Phosphorylase removes glucosyl units from the terminal branches of glycogen through phosphorolysis, forming glucose-1-P. It is present in two interconvertible forms, phosphorylase a and b. The a form is the active form and is rate limiting in glycogen degradation. The activities of phosphorylase a and of total phosphorylase as conventionally measured exceed the activities of glycogen synthase R (active form) and of total synthase by approximately 10- and 20-fold. Thus, unless phosphorylase a is inhibited or compartmentalized or its substrates are exceedingly low in vivo, net glycogen synthesis could not occur. In addition, following an administered dose of glucose, phosphorylase a activity changes little when glycogen is being synthesized, is stable, or is being degraded, suggesting an important role for allosteric effectors in regulation. Therefore, we have determined the effect of potential modifiers of enzyme activity at estimated intracellular concentrations. Purified liver phosphorylase a was used. Activity was measured in the direction of glycogenolysis, at 37 degrees C, pH 7.0, and under initial rate conditions. Both a Km and a near-saturating concentration of inorganic phosphate (substrate) were used in the assays. A physiological concentration of AMP was saturating. It decreased the Km for Pi by approximately 50% and stimulated activity. ADP, ATP, and glucose inhibited activity. Fructose-1-P inhibited activity only at a high and nonphysiological concentration. Glucose-6-P and UDP-glucose were not significant inhibitors. Inhibition of activity by ADP was little affected by the addition of AMP. However, AMP partially abolished the inhibitory effect of ATP and completely abolished the inhibitory effect of glucose. When AMP, ADP, ATP, glucose-6-P, UDP-glucose, glucose, and fructose-1-P were added together, the net effect was no change in phosphorylase a activity compared to the activity without any effectors. In addition, changes in glucose concentration did not affect activity. K glutamine modestly stimulated activity. Numerous other metabolites were tested and were without effect. The present data indicate that the known endogenous allosteric effectors cannot explain the smaller than expected in vivo phosphorylase a activity or the regulation of phosphorylase a activity.

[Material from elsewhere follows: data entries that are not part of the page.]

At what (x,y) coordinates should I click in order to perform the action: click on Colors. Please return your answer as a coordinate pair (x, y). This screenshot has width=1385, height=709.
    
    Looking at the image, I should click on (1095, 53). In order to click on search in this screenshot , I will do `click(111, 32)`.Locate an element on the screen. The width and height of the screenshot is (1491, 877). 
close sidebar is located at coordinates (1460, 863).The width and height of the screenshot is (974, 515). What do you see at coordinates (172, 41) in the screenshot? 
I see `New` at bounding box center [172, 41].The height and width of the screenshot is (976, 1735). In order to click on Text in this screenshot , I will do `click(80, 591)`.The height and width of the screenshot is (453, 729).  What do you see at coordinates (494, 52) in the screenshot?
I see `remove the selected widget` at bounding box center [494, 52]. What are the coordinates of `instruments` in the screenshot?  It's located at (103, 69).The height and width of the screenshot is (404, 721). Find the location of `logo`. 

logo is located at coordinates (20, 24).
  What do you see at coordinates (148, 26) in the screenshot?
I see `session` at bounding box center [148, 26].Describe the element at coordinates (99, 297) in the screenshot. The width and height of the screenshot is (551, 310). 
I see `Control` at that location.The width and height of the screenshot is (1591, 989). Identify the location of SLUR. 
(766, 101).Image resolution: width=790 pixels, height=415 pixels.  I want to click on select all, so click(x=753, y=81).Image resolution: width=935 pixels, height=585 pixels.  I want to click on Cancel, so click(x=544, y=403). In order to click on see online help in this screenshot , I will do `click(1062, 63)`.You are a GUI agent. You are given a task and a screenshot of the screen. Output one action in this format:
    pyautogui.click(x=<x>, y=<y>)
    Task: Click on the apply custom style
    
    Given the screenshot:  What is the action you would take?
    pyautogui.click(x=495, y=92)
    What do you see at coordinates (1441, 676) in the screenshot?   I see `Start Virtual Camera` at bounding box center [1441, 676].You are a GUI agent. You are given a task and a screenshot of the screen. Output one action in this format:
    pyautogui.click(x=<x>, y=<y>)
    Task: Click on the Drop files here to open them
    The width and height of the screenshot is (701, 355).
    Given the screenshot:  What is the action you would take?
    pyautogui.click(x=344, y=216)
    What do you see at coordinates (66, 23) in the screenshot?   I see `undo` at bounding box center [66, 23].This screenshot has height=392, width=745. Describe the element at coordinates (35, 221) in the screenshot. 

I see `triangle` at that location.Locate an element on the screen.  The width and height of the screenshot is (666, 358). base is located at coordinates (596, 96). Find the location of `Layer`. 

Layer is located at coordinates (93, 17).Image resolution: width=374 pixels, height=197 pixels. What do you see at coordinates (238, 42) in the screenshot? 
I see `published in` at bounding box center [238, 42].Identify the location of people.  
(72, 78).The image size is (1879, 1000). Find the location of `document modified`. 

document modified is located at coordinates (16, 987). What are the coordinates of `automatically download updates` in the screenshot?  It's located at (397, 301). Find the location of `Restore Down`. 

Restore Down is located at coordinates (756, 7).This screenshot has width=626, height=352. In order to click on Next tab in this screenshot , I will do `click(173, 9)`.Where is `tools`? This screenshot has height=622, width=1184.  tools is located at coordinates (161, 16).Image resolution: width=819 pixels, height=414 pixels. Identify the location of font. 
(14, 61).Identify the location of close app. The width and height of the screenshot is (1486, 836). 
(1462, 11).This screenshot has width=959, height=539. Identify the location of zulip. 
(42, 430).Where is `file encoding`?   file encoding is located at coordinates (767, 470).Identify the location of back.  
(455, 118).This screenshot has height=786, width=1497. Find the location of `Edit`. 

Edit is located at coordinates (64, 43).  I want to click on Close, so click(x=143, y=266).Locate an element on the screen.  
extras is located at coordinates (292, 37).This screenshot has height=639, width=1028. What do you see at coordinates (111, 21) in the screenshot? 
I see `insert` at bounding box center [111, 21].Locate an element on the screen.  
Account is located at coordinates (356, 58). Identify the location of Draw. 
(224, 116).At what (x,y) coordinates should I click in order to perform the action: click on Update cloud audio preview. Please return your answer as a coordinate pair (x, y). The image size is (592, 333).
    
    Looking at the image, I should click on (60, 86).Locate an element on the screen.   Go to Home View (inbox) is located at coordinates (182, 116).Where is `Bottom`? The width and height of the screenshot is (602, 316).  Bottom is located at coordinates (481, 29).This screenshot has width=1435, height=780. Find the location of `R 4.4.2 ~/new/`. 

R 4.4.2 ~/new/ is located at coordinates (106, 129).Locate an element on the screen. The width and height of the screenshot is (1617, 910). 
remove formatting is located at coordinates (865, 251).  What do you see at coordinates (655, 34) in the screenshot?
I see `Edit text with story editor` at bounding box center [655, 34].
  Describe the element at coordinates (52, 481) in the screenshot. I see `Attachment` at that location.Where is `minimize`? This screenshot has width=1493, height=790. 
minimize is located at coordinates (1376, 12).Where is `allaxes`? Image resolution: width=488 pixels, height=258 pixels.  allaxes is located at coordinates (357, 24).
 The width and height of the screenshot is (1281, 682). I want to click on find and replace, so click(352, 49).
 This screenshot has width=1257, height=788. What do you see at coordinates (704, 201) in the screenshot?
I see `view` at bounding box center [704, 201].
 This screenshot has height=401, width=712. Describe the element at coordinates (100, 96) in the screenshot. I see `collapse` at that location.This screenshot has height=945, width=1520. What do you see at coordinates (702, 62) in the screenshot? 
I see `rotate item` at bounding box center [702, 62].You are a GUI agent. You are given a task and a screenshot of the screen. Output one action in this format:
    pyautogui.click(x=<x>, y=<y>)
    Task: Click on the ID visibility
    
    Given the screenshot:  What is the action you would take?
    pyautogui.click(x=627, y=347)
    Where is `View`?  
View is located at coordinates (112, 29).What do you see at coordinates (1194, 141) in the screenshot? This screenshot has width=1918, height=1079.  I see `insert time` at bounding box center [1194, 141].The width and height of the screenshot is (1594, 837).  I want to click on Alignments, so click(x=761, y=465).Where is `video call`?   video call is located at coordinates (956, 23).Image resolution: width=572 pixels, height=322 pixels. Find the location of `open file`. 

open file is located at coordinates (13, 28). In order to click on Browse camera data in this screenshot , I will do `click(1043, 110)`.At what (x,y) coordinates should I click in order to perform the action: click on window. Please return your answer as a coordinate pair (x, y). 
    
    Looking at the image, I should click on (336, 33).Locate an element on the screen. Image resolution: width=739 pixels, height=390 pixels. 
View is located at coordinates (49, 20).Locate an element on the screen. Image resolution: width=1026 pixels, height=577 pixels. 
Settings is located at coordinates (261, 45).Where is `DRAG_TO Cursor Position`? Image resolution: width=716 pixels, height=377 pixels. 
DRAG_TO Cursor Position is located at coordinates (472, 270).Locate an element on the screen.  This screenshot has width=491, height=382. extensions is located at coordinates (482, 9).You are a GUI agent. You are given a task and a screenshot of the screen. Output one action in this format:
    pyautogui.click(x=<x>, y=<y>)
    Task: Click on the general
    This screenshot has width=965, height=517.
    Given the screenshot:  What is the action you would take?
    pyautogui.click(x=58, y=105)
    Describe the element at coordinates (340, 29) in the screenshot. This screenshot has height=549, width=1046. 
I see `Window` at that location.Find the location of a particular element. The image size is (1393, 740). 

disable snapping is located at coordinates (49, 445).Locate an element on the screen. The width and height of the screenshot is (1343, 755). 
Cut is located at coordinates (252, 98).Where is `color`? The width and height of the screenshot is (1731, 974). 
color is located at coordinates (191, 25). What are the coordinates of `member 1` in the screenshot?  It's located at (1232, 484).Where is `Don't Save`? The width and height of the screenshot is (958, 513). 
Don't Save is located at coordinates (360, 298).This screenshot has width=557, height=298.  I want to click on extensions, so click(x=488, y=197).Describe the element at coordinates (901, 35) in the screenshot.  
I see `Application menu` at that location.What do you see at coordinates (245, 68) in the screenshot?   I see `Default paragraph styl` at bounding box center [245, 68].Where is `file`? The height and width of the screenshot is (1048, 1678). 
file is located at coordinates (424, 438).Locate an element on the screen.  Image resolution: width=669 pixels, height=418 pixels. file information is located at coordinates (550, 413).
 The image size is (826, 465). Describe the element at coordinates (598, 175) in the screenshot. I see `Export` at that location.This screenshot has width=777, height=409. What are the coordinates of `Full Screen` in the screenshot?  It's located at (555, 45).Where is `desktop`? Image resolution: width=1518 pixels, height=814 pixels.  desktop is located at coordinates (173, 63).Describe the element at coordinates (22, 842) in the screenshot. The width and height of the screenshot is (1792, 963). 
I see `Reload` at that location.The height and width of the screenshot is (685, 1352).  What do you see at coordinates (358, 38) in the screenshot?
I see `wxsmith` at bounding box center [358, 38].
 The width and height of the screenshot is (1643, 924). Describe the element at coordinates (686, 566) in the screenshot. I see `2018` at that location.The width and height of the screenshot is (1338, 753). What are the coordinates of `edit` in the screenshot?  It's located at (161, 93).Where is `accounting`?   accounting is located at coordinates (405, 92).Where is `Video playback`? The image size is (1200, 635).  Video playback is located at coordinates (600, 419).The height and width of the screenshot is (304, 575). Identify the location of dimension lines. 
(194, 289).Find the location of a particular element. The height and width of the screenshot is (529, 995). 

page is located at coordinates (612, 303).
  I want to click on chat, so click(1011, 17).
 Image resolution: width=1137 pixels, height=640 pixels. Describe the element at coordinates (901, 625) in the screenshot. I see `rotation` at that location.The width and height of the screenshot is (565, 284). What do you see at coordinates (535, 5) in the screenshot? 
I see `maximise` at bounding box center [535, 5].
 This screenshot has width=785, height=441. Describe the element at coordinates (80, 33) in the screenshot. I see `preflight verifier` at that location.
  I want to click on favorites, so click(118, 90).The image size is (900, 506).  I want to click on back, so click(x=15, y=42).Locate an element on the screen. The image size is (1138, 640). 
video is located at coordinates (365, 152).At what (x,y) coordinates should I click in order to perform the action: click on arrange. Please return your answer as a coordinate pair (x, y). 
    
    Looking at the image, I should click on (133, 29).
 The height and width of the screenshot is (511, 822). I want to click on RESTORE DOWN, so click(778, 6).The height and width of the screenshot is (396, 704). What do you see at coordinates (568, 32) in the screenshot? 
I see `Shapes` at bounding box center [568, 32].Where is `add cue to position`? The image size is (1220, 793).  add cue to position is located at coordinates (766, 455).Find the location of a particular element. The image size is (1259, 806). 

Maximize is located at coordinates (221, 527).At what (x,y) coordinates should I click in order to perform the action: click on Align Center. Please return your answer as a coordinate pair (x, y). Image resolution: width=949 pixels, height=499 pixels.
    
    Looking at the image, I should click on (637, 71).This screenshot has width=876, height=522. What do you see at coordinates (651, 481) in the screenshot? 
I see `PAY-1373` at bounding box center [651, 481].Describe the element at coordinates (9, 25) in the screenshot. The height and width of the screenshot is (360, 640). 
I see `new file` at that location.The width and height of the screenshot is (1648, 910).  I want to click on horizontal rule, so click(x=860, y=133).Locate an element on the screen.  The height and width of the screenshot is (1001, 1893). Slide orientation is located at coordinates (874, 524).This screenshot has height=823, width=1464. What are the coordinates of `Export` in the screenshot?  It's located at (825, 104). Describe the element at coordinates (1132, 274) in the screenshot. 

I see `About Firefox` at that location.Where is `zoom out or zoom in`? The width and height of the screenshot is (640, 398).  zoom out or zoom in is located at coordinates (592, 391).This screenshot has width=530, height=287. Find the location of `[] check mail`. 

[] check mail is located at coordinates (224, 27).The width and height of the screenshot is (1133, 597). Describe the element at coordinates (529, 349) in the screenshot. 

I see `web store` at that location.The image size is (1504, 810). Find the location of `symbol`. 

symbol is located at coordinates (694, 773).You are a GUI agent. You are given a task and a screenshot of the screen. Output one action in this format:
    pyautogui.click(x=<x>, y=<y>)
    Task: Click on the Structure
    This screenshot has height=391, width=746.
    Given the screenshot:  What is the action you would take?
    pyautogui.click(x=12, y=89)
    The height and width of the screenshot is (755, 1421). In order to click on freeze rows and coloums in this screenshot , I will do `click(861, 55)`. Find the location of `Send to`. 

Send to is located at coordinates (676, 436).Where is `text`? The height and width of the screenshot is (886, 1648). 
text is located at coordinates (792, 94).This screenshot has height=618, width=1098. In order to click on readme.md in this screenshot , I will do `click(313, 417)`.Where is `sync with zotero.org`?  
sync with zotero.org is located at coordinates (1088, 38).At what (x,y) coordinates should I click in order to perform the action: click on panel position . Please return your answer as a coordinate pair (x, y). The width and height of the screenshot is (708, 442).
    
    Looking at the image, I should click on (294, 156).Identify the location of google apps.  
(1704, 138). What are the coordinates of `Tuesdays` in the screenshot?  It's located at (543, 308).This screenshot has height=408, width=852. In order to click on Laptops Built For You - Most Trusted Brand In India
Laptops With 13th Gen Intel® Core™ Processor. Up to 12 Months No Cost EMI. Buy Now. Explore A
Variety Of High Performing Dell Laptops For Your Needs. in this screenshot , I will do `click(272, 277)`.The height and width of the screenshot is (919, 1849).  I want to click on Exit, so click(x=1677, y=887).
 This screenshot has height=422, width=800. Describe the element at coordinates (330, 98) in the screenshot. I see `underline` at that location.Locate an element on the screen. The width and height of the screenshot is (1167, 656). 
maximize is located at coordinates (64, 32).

磷酸化酶通过磷酸解作用从糖原的末端分支去除葡萄糖基单位,形成葡萄糖-1-磷酸。它以两种可相互转换的形式存在,即磷酸化酶a和b。a形式是活性形式,在糖原降解中起限速作用。传统测量的磷酸化酶a和总磷酸化酶的活性比糖原合酶R(活性形式)和总合酶的活性分别高约10倍和20倍。因此,除非磷酸化酶a在体内被抑制、分隔或其底物极低,否则净糖原合成不可能发生。此外,给予葡萄糖剂量后,当糖原合成、稳定或降解时,磷酸化酶a的活性变化很小,这表明变构效应剂在调节中起重要作用。因此,我们在估计的细胞内浓度下测定了酶活性潜在调节剂的作用。使用纯化的肝脏磷酸化酶a。在37℃、pH 7.0和初始速率条件下,朝着糖原分解方向测量活性。测定中使用了Km和接近饱和浓度的无机磷酸盐(底物)。生理浓度的AMP是饱和的。它使Pi的Km降低约50%并刺激活性。ADP、ATP和葡萄糖抑制活性。果糖-1-磷酸仅在高且非生理浓度下抑制活性。葡萄糖-6-磷酸和UDP-葡萄糖不是显著的抑制剂。ADP对活性的抑制作用几乎不受AMP添加的影响。然而,AMP部分消除了ATP的抑制作用并完全消除了葡萄糖的抑制作用。当AMP、ADP、ATP、葡萄糖-6-磷酸、UDP-葡萄糖、葡萄糖和果糖-1-磷酸一起添加时,与没有任何效应剂时的活性相比,磷酸化酶a的活性净变化为零。此外,葡萄糖浓度的变化不影响活性。K谷氨酰胺适度刺激活性。测试了许多其他代谢物,均无作用。目前的数据表明,已知的内源性变构效应剂无法解释体内磷酸化酶a活性低于预期或磷酸化酶a活性的调节。